> **Source data**:
○ ○ ○ ○
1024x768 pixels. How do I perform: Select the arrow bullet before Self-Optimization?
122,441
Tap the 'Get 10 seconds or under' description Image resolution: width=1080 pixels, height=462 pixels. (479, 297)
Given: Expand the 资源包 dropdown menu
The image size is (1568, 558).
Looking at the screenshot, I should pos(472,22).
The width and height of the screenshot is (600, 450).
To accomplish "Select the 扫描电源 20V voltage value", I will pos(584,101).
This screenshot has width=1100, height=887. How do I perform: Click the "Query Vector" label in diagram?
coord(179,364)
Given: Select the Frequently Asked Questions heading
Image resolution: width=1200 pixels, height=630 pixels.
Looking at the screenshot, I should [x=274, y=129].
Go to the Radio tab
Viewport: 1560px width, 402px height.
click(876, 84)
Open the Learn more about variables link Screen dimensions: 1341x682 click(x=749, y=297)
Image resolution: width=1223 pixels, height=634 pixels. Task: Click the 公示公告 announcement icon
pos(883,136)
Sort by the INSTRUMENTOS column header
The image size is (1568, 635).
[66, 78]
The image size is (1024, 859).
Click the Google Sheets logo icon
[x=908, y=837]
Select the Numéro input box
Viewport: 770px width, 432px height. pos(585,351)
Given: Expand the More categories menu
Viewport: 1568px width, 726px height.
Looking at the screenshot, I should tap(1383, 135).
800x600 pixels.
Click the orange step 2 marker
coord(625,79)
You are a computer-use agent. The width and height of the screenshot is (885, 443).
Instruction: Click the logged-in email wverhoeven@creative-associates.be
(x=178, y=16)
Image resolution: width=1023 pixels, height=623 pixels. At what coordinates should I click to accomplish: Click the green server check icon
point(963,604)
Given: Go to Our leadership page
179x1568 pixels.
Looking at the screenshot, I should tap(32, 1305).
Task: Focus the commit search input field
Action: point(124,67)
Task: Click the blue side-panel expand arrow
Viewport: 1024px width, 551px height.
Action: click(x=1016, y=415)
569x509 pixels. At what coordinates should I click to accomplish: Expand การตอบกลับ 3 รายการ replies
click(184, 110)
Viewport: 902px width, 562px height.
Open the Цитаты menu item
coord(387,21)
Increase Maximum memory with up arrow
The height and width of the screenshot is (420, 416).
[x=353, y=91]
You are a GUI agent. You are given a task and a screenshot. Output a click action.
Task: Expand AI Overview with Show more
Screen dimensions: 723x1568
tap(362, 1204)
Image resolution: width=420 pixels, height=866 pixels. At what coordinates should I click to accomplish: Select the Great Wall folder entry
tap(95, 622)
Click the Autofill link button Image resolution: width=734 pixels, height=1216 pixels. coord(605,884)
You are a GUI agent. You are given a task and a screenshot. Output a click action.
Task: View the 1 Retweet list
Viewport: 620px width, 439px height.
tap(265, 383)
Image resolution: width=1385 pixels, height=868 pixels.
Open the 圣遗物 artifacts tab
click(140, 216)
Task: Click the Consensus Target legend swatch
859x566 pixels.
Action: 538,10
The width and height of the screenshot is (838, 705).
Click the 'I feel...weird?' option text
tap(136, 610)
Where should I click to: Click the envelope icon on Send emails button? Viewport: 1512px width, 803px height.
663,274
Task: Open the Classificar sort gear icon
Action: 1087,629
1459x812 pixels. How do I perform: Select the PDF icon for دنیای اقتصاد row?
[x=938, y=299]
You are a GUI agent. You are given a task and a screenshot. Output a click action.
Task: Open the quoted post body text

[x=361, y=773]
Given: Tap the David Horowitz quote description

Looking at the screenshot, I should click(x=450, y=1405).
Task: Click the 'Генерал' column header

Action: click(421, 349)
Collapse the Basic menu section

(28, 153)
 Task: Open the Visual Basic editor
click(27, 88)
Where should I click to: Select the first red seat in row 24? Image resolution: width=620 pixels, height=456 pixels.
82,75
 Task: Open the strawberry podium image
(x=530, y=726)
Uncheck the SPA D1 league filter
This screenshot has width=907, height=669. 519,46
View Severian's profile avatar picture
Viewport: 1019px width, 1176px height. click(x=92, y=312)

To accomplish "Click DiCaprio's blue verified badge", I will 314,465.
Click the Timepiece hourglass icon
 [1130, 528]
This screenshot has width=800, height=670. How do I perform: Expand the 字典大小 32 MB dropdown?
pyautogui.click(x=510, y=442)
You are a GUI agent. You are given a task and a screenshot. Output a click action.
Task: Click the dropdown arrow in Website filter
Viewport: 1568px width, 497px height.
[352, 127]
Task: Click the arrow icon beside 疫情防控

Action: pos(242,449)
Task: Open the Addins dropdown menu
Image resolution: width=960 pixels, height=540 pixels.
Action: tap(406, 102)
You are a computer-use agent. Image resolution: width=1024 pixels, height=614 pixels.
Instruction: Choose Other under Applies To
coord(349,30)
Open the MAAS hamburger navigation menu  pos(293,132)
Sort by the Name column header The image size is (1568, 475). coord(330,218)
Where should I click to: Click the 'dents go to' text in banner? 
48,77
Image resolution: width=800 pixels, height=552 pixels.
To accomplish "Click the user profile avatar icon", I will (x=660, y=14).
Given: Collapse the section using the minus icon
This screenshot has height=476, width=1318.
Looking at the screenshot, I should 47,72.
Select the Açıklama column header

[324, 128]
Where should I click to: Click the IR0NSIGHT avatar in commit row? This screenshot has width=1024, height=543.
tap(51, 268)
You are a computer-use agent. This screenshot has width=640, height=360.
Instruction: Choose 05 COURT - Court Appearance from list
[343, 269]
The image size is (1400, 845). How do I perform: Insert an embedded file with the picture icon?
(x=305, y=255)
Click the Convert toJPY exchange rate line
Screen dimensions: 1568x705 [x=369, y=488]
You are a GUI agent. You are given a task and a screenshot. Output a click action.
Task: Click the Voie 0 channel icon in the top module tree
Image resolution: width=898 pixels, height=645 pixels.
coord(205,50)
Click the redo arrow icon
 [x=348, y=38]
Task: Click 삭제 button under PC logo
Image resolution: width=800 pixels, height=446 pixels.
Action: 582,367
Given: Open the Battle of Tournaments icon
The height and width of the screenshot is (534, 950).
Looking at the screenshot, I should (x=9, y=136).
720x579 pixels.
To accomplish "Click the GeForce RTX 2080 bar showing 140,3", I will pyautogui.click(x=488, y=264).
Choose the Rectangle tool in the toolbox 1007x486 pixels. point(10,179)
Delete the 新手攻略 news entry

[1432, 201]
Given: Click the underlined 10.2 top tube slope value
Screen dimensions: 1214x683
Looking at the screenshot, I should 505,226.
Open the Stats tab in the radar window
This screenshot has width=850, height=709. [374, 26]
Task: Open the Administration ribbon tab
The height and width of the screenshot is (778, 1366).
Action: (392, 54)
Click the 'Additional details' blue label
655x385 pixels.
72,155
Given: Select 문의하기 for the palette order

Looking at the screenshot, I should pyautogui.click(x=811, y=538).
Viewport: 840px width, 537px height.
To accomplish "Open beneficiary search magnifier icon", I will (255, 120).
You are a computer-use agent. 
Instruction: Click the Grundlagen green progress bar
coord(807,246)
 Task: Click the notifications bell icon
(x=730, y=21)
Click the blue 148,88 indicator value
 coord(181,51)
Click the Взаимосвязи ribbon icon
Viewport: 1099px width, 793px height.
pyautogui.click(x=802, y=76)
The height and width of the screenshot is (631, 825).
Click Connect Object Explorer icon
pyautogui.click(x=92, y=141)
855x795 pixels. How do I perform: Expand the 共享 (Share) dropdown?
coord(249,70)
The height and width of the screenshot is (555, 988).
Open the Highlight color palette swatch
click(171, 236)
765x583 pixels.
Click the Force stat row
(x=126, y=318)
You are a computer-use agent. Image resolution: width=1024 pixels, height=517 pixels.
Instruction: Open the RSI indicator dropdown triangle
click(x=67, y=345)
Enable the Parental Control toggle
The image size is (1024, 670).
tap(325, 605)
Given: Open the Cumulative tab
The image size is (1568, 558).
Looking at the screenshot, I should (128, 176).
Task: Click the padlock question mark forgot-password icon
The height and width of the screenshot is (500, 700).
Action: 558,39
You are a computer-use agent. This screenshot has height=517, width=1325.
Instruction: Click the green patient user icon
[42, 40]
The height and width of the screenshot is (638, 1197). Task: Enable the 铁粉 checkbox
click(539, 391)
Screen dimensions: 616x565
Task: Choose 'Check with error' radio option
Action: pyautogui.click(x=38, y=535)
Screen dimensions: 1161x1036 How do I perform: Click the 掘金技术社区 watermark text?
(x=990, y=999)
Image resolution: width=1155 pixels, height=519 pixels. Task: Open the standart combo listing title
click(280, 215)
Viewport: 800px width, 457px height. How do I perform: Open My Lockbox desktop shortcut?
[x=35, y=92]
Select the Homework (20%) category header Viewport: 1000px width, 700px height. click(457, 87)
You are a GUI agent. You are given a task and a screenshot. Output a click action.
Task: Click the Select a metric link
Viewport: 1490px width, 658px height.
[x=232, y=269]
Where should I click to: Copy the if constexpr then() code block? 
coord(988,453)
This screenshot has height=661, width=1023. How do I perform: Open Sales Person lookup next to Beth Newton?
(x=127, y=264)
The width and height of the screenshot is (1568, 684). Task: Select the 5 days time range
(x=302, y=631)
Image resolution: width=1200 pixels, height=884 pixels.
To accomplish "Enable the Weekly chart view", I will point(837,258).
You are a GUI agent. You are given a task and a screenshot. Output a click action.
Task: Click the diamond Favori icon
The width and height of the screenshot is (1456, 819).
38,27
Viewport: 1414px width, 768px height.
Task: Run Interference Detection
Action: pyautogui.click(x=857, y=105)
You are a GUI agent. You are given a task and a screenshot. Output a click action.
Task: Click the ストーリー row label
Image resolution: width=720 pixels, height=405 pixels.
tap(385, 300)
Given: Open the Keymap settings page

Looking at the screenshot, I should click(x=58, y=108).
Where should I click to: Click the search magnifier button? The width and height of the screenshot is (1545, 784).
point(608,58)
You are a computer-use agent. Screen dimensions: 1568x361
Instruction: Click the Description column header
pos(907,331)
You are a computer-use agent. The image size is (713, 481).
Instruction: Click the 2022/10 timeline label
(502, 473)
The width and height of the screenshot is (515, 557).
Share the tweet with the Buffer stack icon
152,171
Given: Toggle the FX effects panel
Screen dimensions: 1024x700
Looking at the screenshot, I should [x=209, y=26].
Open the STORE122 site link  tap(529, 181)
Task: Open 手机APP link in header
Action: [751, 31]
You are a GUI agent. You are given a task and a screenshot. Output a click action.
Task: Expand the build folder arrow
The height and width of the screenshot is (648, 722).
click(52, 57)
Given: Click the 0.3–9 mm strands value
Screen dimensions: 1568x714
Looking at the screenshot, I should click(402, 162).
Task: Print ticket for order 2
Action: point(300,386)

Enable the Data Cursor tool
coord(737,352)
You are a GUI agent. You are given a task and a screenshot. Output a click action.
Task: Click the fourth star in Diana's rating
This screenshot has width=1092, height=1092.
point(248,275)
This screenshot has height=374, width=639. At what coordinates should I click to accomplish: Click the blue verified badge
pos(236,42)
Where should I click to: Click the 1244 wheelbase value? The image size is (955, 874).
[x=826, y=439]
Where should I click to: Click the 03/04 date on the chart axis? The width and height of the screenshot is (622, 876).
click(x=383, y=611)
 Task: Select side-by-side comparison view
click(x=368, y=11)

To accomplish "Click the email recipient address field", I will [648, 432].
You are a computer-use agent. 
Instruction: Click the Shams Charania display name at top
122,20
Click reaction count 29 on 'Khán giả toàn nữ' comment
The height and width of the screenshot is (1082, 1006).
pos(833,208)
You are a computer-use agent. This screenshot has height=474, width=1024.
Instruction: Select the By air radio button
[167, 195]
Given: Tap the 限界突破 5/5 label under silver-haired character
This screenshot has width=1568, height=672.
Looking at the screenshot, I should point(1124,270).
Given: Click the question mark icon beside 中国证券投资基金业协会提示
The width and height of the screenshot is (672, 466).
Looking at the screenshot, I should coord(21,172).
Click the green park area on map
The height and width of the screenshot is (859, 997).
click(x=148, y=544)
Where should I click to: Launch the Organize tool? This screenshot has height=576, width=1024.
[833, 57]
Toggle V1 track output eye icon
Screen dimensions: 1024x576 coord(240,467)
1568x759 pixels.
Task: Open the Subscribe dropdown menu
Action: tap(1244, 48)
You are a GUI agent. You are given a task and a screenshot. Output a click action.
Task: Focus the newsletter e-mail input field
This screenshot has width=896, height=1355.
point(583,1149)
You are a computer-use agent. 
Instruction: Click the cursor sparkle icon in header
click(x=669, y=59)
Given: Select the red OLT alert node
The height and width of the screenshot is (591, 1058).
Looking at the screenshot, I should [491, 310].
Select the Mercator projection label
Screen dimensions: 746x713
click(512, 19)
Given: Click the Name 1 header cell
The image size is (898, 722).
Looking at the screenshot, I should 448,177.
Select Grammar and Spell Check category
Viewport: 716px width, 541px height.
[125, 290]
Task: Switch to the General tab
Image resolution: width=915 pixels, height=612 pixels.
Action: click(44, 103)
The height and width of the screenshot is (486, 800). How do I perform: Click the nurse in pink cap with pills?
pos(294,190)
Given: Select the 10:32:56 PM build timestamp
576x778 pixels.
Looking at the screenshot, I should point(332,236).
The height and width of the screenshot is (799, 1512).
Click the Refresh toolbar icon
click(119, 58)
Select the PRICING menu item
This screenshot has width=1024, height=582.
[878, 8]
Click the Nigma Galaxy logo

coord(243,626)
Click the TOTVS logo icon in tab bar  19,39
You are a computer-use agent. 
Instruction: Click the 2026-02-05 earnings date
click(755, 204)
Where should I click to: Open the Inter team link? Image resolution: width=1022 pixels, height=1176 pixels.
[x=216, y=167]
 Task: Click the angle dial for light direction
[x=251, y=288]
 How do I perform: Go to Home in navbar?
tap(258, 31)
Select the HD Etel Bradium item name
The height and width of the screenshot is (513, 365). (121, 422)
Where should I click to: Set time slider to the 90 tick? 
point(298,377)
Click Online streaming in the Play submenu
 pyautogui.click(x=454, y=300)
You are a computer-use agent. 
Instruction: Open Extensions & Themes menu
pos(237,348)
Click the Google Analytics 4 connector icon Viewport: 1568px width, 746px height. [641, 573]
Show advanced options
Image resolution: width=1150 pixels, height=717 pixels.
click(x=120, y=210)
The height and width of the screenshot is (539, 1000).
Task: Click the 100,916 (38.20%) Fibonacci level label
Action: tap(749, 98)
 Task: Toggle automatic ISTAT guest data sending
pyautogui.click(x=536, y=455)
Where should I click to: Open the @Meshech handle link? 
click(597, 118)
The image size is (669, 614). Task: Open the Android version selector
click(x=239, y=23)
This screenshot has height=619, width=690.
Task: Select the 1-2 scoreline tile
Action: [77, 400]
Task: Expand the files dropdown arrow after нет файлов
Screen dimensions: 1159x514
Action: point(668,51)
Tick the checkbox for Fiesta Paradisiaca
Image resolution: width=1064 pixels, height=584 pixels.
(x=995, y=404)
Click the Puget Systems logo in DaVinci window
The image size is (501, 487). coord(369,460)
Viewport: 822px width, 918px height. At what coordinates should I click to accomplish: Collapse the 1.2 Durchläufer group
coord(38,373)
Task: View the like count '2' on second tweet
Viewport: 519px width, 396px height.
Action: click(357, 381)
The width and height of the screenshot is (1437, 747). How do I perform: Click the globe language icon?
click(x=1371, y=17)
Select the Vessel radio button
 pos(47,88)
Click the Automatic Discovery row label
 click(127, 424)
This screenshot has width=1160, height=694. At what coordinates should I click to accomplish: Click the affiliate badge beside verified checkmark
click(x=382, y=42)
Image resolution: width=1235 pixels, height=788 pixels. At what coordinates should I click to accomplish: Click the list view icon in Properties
○ ○ ○ ○
> **Task directions**: The response must hold only the lines above from the line with "This screenshot has width=896, height=1355." through the line with "Click the TOTVS", each copied exactly, both ends kept.

> **Problem solution**:
This screenshot has width=896, height=1355.
point(583,1149)
You are a computer-use agent. 
Instruction: Click the cursor sparkle icon in header
click(x=669, y=59)
Given: Select the red OLT alert node
The height and width of the screenshot is (591, 1058).
Looking at the screenshot, I should [491, 310].
Select the Mercator projection label
Screen dimensions: 746x713
click(512, 19)
Given: Click the Name 1 header cell
The image size is (898, 722).
Looking at the screenshot, I should 448,177.
Select Grammar and Spell Check category
Viewport: 716px width, 541px height.
[125, 290]
Task: Switch to the General tab
Image resolution: width=915 pixels, height=612 pixels.
Action: click(44, 103)
The height and width of the screenshot is (486, 800). How do I perform: Click the nurse in pink cap with pills?
pos(294,190)
Given: Select the 10:32:56 PM build timestamp
576x778 pixels.
Looking at the screenshot, I should point(332,236).
The height and width of the screenshot is (799, 1512).
Click the Refresh toolbar icon
click(119, 58)
Select the PRICING menu item
This screenshot has width=1024, height=582.
[878, 8]
Click the Nigma Galaxy logo

coord(243,626)
Click the TOTVS logo icon in tab bar  19,39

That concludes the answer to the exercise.